*What is expected*.
Please output the whole listing below exactly as it is.

*Recorded information*.
———
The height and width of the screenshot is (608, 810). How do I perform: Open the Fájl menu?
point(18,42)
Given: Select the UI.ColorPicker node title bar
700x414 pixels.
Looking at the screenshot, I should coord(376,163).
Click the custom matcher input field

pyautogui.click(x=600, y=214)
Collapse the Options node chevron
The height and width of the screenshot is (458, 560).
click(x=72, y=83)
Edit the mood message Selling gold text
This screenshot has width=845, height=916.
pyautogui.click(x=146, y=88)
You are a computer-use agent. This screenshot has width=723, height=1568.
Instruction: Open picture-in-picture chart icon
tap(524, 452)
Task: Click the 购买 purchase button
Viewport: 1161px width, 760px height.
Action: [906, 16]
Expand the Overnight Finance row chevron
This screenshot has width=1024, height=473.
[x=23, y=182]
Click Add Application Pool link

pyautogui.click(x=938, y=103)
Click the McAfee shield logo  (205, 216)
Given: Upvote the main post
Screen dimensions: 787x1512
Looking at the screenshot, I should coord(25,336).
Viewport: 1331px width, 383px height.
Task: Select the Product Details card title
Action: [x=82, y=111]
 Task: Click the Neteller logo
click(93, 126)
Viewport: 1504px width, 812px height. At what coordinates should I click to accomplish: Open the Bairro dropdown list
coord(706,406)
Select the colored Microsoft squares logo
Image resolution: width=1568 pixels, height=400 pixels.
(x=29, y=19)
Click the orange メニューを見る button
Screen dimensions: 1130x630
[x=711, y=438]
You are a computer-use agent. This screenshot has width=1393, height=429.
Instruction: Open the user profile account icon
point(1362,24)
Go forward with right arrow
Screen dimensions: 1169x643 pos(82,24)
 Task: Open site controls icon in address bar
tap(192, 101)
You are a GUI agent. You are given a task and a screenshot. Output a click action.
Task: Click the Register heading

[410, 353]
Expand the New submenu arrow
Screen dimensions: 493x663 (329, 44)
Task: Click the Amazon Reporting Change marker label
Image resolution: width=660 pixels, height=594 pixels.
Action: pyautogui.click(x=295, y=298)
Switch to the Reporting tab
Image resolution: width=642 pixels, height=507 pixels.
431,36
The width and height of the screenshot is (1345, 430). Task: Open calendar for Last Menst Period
———
*Result of the task*.
The height and width of the screenshot is (608, 810). How do I perform: Open the Fájl menu?
point(18,42)
Given: Select the UI.ColorPicker node title bar
700x414 pixels.
Looking at the screenshot, I should coord(376,163).
Click the custom matcher input field

pyautogui.click(x=600, y=214)
Collapse the Options node chevron
The height and width of the screenshot is (458, 560).
click(x=72, y=83)
Edit the mood message Selling gold text
This screenshot has width=845, height=916.
pyautogui.click(x=146, y=88)
You are a computer-use agent. This screenshot has width=723, height=1568.
Instruction: Open picture-in-picture chart icon
tap(524, 452)
Task: Click the 购买 purchase button
Viewport: 1161px width, 760px height.
Action: [906, 16]
Expand the Overnight Finance row chevron
This screenshot has width=1024, height=473.
[x=23, y=182]
Click Add Application Pool link

pyautogui.click(x=938, y=103)
Click the McAfee shield logo  (205, 216)
Given: Upvote the main post
Screen dimensions: 787x1512
Looking at the screenshot, I should coord(25,336).
Viewport: 1331px width, 383px height.
Task: Select the Product Details card title
Action: [x=82, y=111]
 Task: Click the Neteller logo
click(93, 126)
Viewport: 1504px width, 812px height. At what coordinates should I click to accomplish: Open the Bairro dropdown list
coord(706,406)
Select the colored Microsoft squares logo
Image resolution: width=1568 pixels, height=400 pixels.
(x=29, y=19)
Click the orange メニューを見る button
Screen dimensions: 1130x630
[x=711, y=438]
You are a computer-use agent. This screenshot has width=1393, height=429.
Instruction: Open the user profile account icon
point(1362,24)
Go forward with right arrow
Screen dimensions: 1169x643 pos(82,24)
 Task: Open site controls icon in address bar
tap(192, 101)
You are a GUI agent. You are given a task and a screenshot. Output a click action.
Task: Click the Register heading

[410, 353]
Expand the New submenu arrow
Screen dimensions: 493x663 (329, 44)
Task: Click the Amazon Reporting Change marker label
Image resolution: width=660 pixels, height=594 pixels.
Action: pyautogui.click(x=295, y=298)
Switch to the Reporting tab
Image resolution: width=642 pixels, height=507 pixels.
431,36
The width and height of the screenshot is (1345, 430). Task: Open calendar for Last Menst Period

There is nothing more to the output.